In the preface to the Lyrical Ballads, Wordsworth also discusses the function of poetry. The function of great poetry is "to please, to move, and to transport." The three functions of poetry fuse into an aesthetic pleasure with moral elevation. However, the moral elevation far outweighs the aesthetic pleasure. The moral function consists first 'in the refinement of feelings', second, 'in the knowledge of Man, Nature, and Human life', and third, 'in the power that makes life richer and fuller.'
"Truth, Grandeur, Beauty, Love and Hope,
And melancholy Fear subdued by Faith."
The reader of poetry emerges saner and purer than before. The second great function of poetry is to enable us to look 'into the life of things.' While science sharpens our intellect, poetry enriches our moral insight. The moral force of poetry 'is felt in the blood, and felt along the heart'. So Wordsworth says:
"Poetry is the breath and finer spirit of all knowledge; it is the impassioned expression which is in the countenance of all science."

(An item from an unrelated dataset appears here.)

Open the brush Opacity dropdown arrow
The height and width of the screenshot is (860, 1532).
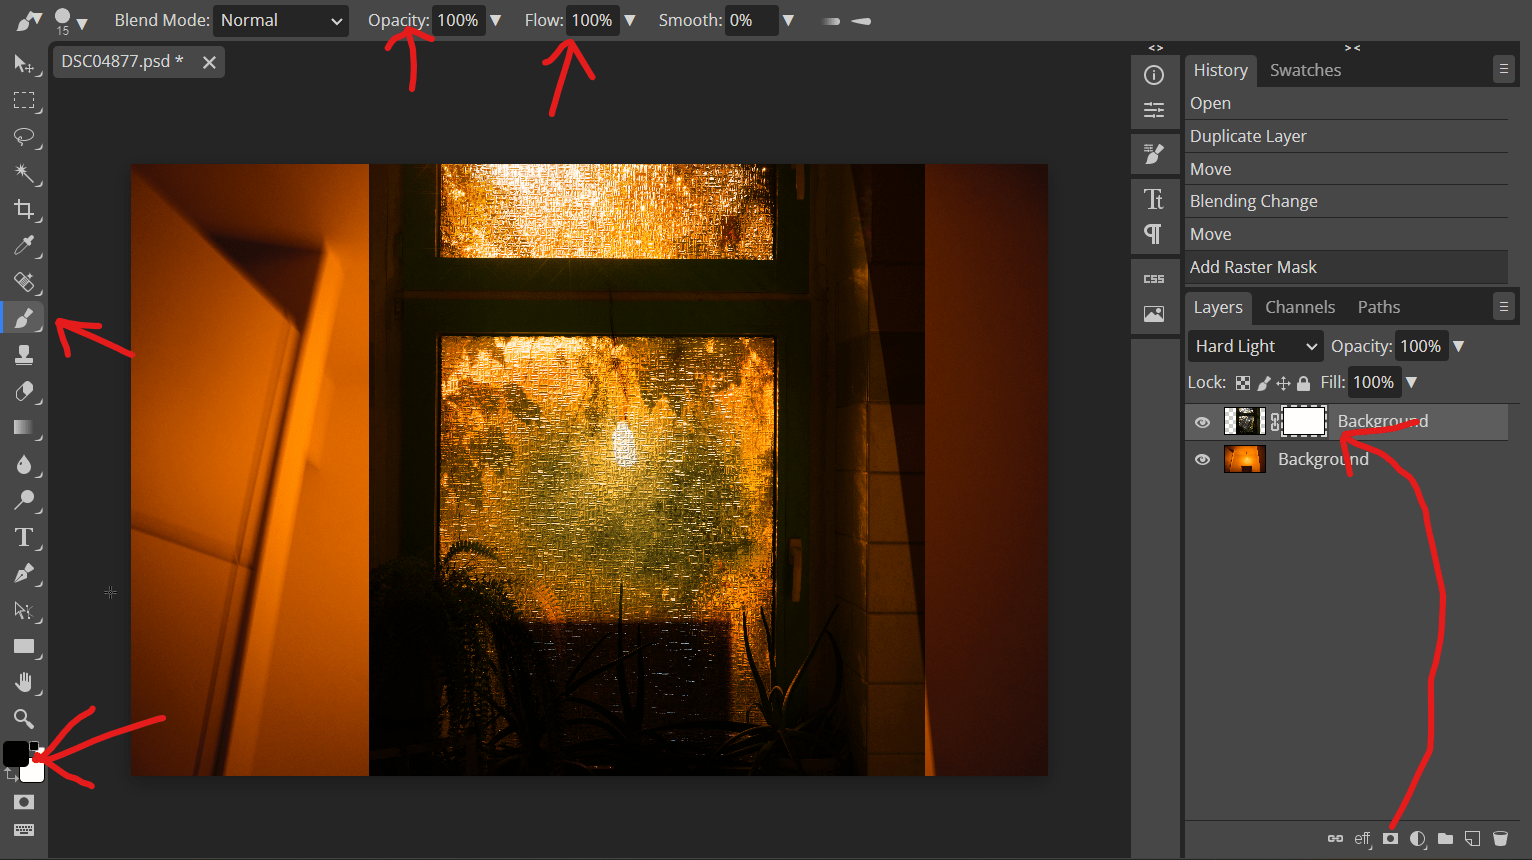(x=496, y=20)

Finally, poetry provides shelter and succor to the afflicted human soul. It is a great force for good and welfare. Wordsworth's own object in writing poetry was 'to console the afflicted; to add sunshine to day light by making the happy happier; to teach the young and the gracious of every age to see, to think, and feel, and therefore to become more actively and securely virtuous.'
Thus Wordsworth concludes that 'every great poet is a teacher; I wish either to be considered as a teacher or as nothing'. In this role poetry makes man "wiser, better and happier".